- INFORMATION GIVEN:
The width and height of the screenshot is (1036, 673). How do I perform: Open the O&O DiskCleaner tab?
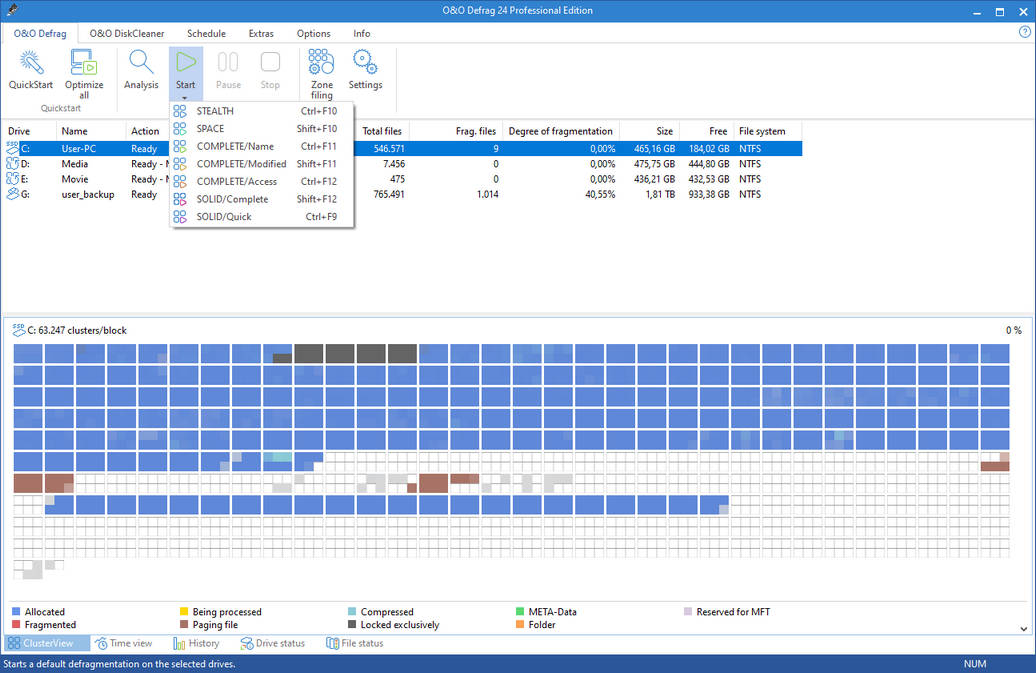pos(126,33)
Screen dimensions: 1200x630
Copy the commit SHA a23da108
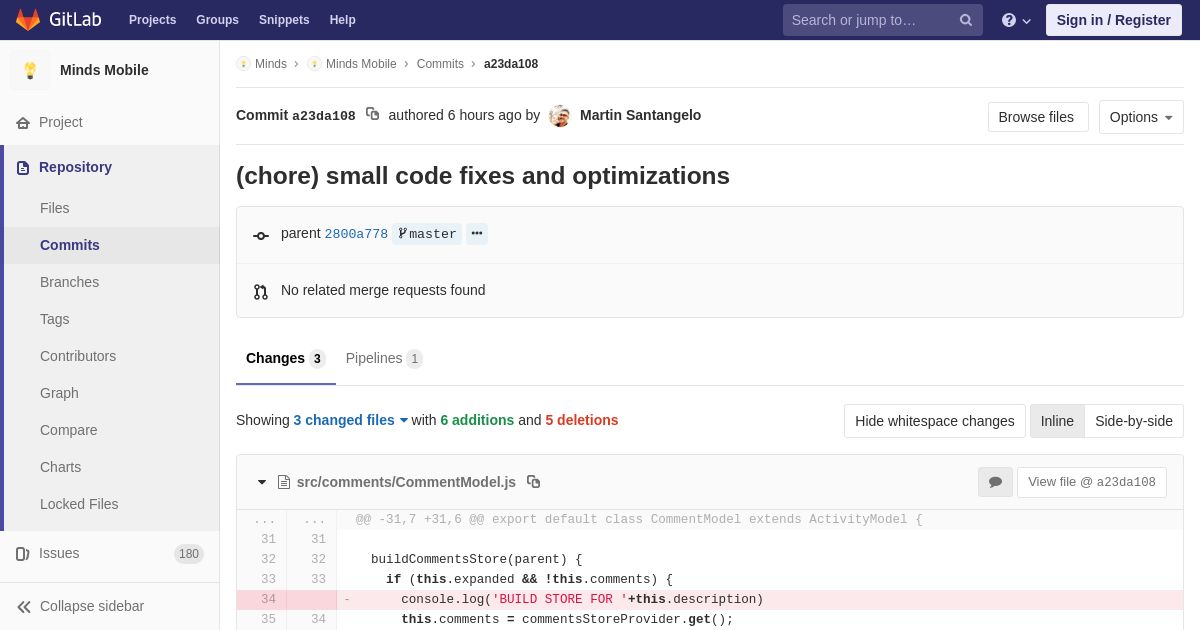[372, 114]
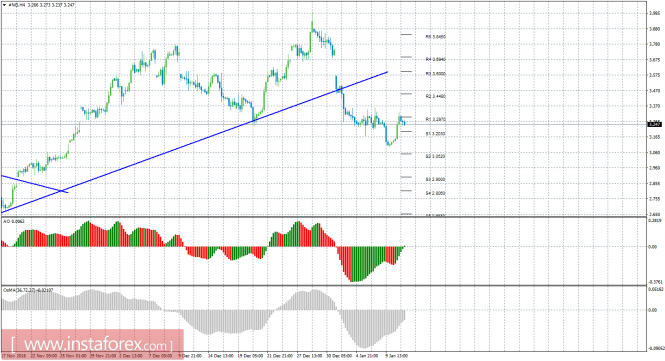Click the OsMA indicator label
665x361 pixels.
28,290
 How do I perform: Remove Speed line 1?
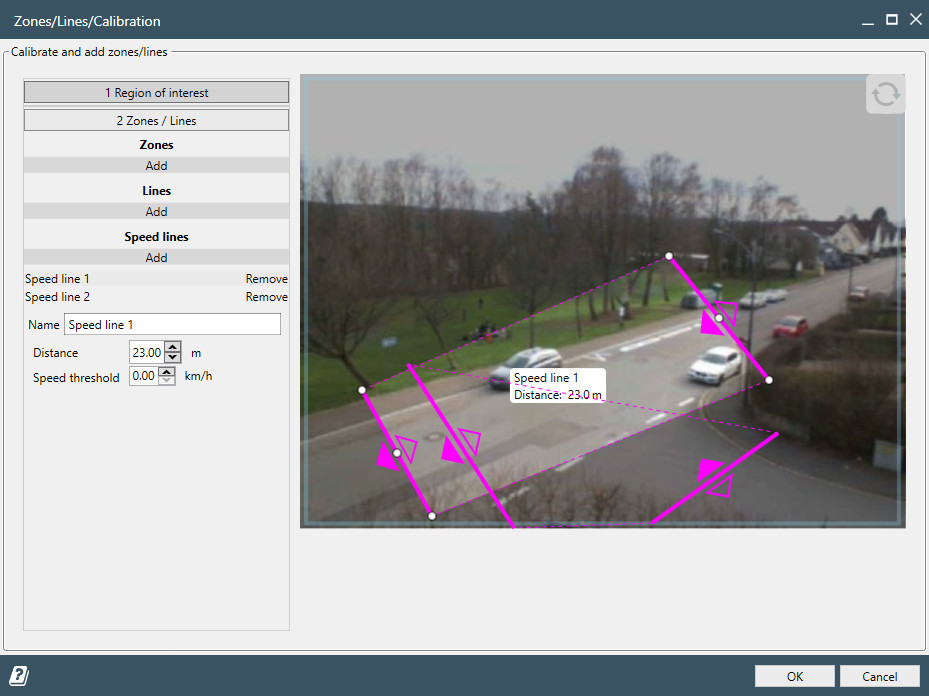click(x=266, y=279)
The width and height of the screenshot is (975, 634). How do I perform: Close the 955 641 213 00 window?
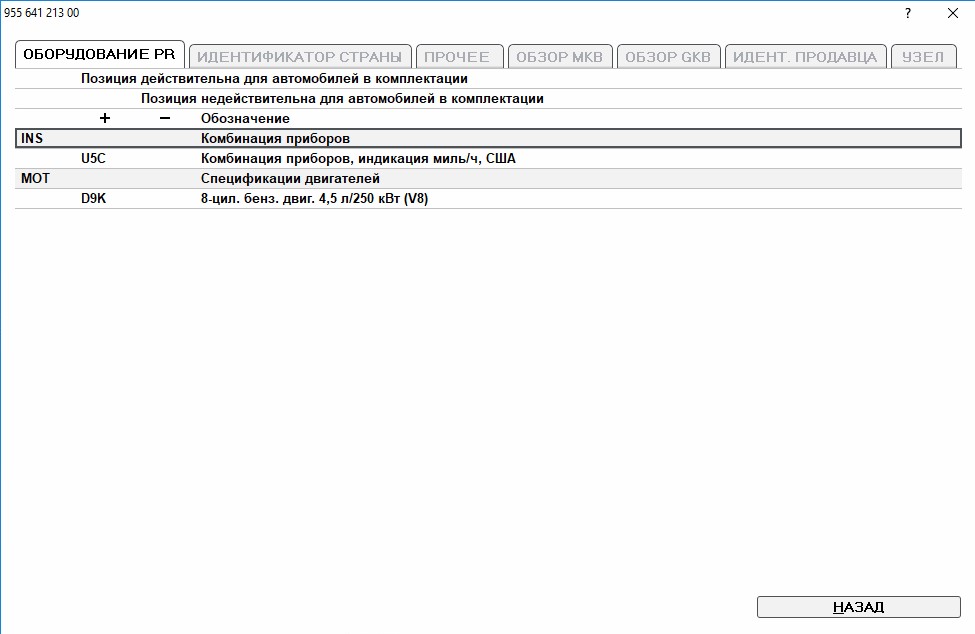coord(952,13)
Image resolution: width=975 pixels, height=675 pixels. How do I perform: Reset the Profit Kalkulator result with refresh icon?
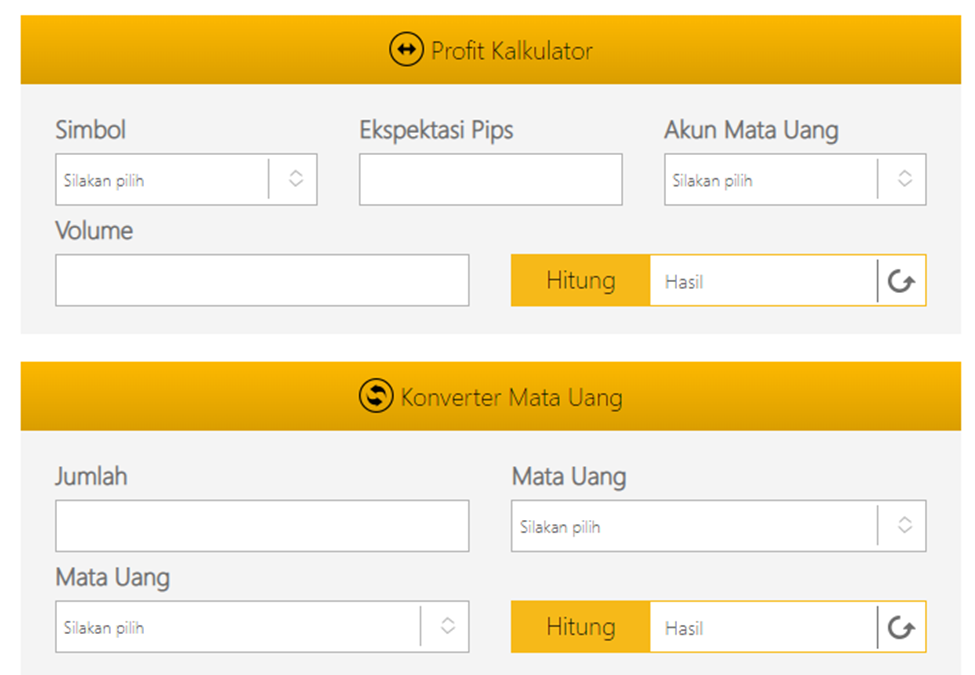[x=901, y=281]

- AIM OF THE TASK: Word for word, restate the records shown above, minus the pictures.

- RESPONSE BELOW:
The width and height of the screenshot is (1036, 673). How do I perform: Open the O&O DiskCleaner tab?
pos(126,33)
Screen dimensions: 1200x630
Copy the commit SHA a23da108
[372, 114]
Click the OsMA indicator label
665x361 pixels.
28,290
 How do I perform: Remove Speed line 1?
click(x=266, y=279)
The width and height of the screenshot is (975, 634). How do I perform: Close the 955 641 213 00 window?
coord(952,13)
Image resolution: width=975 pixels, height=675 pixels. How do I perform: Reset the Profit Kalkulator result with refresh icon?
[x=901, y=281]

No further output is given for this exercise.